___ TEXT PROVIDED

The Source of Self-Regard - Toni Morrison Page 0,79

I have already said that works by Afro-Americans can respond to this presence (just as nonblack works do) in a number of ways. The question of what constitutes the art of a black writer, for whom that modifier is more search than fact, has some urgency. In other words, other than melanin and subject matter, what, in fact, may make me a black writer? Other than my own ethnicity—what is going on in my work that makes me believe it is demonstrably inseparable from a cultural specificity that is Afro-American?

Please forgive the use of my own work in these observations. I use it not because it provides the best example, but because I know it best, know what I did and why, and know how central these queries are to me. Writing is, after all, an act of language, its practice. But first of all it is an effort of the will to discover.

Let me suggest some of the ways in which I activate language and ways in which that language activates me. I will limit this perusal by calling attention only to the first sentences of the books I’ve written, and hope that in exploring the choices I made, prior points are illuminated.

The Bluest Eye begins, “Quiet as it’s kept, there were no marigolds in the fall of 1941.” That sentence, like the ones that open each succeeding book, is simple, uncomplicated. Of all the sentences that begin all the books, only two of them have dependent clauses; the other three are simple sentences and two are stripped down to virtually subject, verb, modifier. Nothing fancy here. No words need looking up; they are ordinary, everyday words. Yet I hoped the simplicity was not simpleminded, but devious, even loaded. And that the process of selecting each word, for itself and its relationship to the others in the sentence, along with the rejection of others for their echoes, for what is determined and what is not determined, what is almost there and what must be gleaned, would not theatricalize itself, would not erect a proscenium—at least not a noticeable one. So important to me was this unstaging, that in this first novel I summarized the whole of the book on the first page. (In the first edition, it was printed in its entirety on the jacket.)

______

SET OF TASKS:
a) In the entries below, copy the lines from the one with "This screenshot has height=875, width=800." up to and including the one with "tap(63, 261)", keeping them unchanged.
b) Write the next part of the passage about what makes a black writer's art and the opening sentence of The Bluest Eye, starting after its last sentence.

___ DATASET ROWS

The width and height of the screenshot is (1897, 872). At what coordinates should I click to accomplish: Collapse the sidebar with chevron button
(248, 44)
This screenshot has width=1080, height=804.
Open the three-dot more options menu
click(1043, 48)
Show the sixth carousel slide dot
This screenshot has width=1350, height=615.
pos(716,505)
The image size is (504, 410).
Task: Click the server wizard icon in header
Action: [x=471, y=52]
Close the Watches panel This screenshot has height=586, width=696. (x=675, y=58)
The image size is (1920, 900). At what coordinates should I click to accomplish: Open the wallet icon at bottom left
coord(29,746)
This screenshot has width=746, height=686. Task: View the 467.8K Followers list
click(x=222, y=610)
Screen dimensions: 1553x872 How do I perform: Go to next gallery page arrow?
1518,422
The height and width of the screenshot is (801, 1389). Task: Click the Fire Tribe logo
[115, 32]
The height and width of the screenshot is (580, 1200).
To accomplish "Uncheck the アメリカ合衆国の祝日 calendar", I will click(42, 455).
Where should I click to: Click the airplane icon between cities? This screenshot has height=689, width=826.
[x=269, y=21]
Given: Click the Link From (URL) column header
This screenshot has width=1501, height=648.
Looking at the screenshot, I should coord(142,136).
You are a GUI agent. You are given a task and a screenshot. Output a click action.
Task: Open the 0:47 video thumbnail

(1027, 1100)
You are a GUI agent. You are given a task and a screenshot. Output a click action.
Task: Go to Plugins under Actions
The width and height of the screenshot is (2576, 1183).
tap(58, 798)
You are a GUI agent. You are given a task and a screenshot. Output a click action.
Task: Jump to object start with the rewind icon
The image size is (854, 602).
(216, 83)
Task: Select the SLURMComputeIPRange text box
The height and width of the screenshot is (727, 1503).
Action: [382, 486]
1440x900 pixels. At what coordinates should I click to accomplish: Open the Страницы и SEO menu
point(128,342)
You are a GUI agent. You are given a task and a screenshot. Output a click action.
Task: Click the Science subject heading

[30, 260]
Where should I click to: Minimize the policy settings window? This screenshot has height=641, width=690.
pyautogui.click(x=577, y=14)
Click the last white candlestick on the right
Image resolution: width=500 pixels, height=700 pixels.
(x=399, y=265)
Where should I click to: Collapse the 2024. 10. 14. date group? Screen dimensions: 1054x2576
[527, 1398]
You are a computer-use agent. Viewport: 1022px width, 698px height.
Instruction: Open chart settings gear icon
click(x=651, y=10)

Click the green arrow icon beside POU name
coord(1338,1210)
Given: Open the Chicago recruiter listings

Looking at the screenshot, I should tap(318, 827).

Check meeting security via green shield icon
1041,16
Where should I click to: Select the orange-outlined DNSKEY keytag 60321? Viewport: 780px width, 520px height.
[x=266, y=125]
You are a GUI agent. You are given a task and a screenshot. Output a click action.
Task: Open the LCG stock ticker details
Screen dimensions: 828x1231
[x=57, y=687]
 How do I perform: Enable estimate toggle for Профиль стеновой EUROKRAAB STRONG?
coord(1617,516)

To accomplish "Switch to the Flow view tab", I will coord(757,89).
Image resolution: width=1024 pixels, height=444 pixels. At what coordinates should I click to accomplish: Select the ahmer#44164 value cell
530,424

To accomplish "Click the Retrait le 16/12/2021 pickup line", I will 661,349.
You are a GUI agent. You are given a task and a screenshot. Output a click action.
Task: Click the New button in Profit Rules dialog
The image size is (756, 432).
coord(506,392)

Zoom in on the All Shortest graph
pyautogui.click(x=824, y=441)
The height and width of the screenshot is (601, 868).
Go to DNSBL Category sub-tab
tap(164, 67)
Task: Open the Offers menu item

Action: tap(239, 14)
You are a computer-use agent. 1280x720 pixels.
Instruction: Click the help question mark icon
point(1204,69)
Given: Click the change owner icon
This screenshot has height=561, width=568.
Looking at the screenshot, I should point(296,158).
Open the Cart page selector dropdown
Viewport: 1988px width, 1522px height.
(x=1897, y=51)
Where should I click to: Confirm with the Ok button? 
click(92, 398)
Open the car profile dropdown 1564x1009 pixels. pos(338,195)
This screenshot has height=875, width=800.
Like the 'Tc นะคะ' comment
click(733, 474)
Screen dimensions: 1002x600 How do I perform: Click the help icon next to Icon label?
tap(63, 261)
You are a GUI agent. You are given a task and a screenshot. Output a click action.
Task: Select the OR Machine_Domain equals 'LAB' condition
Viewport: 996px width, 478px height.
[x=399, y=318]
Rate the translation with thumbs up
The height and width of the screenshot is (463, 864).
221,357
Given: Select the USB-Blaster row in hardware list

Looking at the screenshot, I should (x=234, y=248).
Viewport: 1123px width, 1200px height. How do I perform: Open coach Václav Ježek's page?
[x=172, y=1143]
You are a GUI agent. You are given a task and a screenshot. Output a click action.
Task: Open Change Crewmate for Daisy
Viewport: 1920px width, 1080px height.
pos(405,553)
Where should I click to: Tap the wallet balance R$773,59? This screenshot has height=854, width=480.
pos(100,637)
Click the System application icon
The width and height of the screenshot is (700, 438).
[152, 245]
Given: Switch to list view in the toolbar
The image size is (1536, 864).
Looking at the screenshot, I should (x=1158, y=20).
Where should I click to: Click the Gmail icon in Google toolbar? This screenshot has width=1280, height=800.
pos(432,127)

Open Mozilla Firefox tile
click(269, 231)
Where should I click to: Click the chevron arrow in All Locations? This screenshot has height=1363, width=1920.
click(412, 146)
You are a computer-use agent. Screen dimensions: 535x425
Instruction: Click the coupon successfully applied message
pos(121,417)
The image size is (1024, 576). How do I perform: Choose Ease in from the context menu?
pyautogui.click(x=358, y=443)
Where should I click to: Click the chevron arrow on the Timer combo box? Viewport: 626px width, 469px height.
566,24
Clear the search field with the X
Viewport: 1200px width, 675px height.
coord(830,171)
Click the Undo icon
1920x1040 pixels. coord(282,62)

______

RESULTS BY TASK:
a)
This screenshot has height=875, width=800.
Like the 'Tc นะคะ' comment
click(733, 474)
Screen dimensions: 1002x600 How do I perform: Click the help icon next to Icon label?
tap(63, 261)

b)
The opening phrase of this sentence, “Quiet as it’s kept,” had several attractions for me. First, it was a familiar phrase, familiar to me as a child listening to adults; to black women conversing with one another; telling a story, an anecdote, gossip about someone or some event within the circle, the family, the neighborhood. The words are conspiratorial. “Shh, don’t tell anyone else” and “No one is allowed to know this.” It is a secret between us and a secret that is being kept from us. The conspiracy is both held and withheld, exposed and sustained. In some sense it was precisely what the act of writing the book was: the public exposure of a private confidence. In order fully to comprehend the duality of that position, one needs to think of the immediate political climate in which the writing took place, 1965–1969, during great social upheaval in the life of black people. The publication (as opposed to the writing) involved the exposure; the writing was the disclosure of secrets, secrets “we” shared and those withheld from us by ourselves and by the world outside the community.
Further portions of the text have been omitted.